Extending Quantum Probability from Real Axis to Complex Plane

TL;DR

This paper extends quantum probability into the complex plane, deriving a stochastic differential equation for complex trajectories and unifying quantum and classical probabilities within this framework.

Contribution

It introduces a complex stochastic differential equation for quantum particles and demonstrates how quantum and classical probabilities can be unified through complex probability distributions.

Findings

Complex quantum trajectories are modeled using stochastic differential equations.

The complex probability distribution is verified via the complex Fokker-Planck equation.

Quantum and classical probabilities are shown to be integrable within the complex probability framework.

Abstract

Probability is an important question in the ontological interpretation of quantum mechanics. It has been discussed in some trajectory interpretations such as Bohmian mechanics and stochastic mechanics. New questions arise when the probability domain extends to the complex space, including the generation of complex trajectory, the definition of the complex probability, and the relation of the complex probability to the quantum probability.
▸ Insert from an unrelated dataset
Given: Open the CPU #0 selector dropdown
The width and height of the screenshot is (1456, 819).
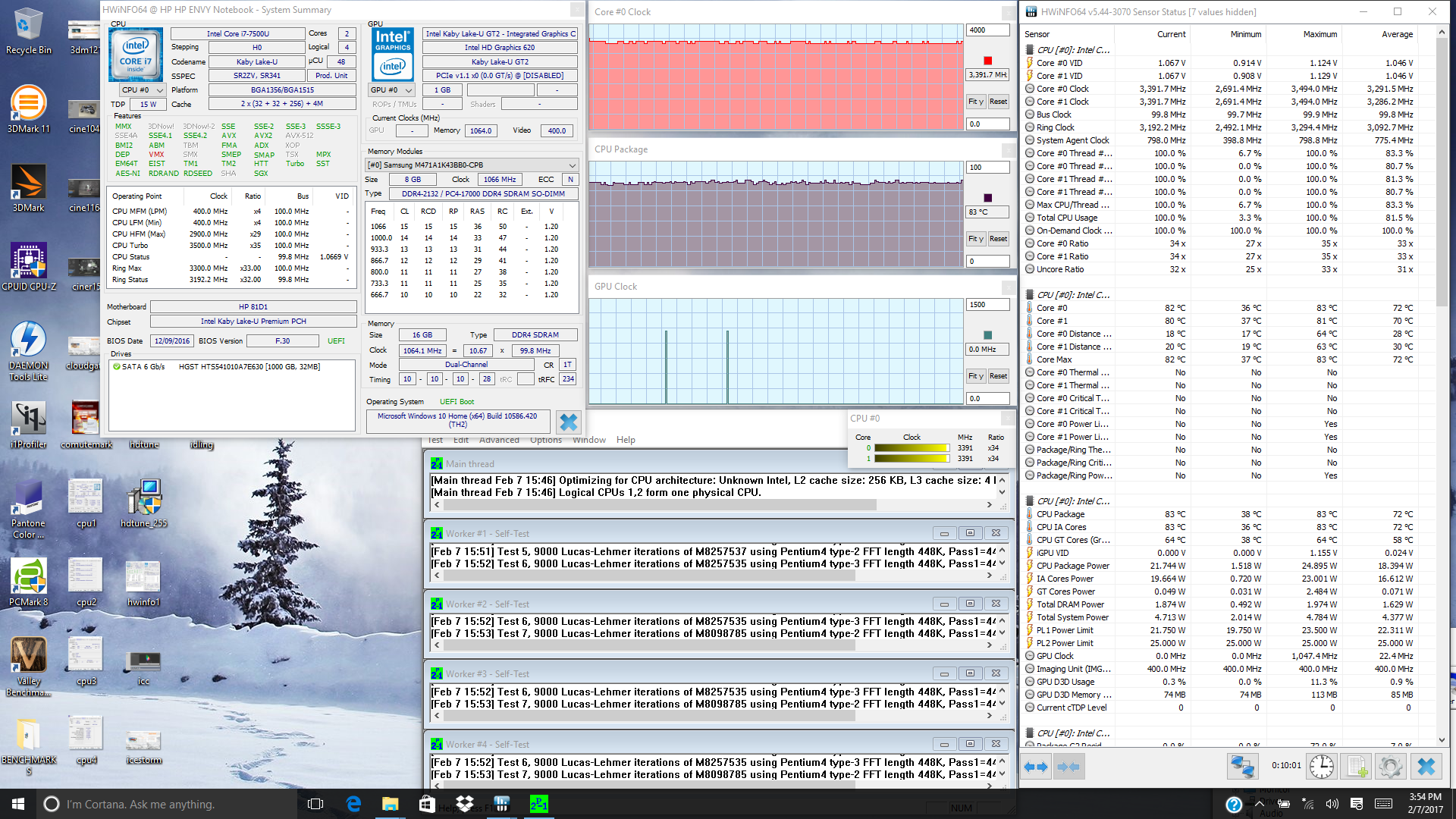Looking at the screenshot, I should 143,90.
The complex treatment proposed in this article applies the optimal quantum guidance law to derive the stochastic differential equation governing a particle random motion in the complex plane. The probability distribution of the particle position over the complex plane is formed by an ensemble of the complex quantum random trajectories, which are solved from the complex stochastic differential equation. Meanwhile, this probability distribution is verified by the solution of the complex Fokker Planck equation. It is shown that quantum probability and classical probability can be integrated under the framework of complex probability, such that they can both be derived from the same probability distribution by different statistical ways of collecting spatial points.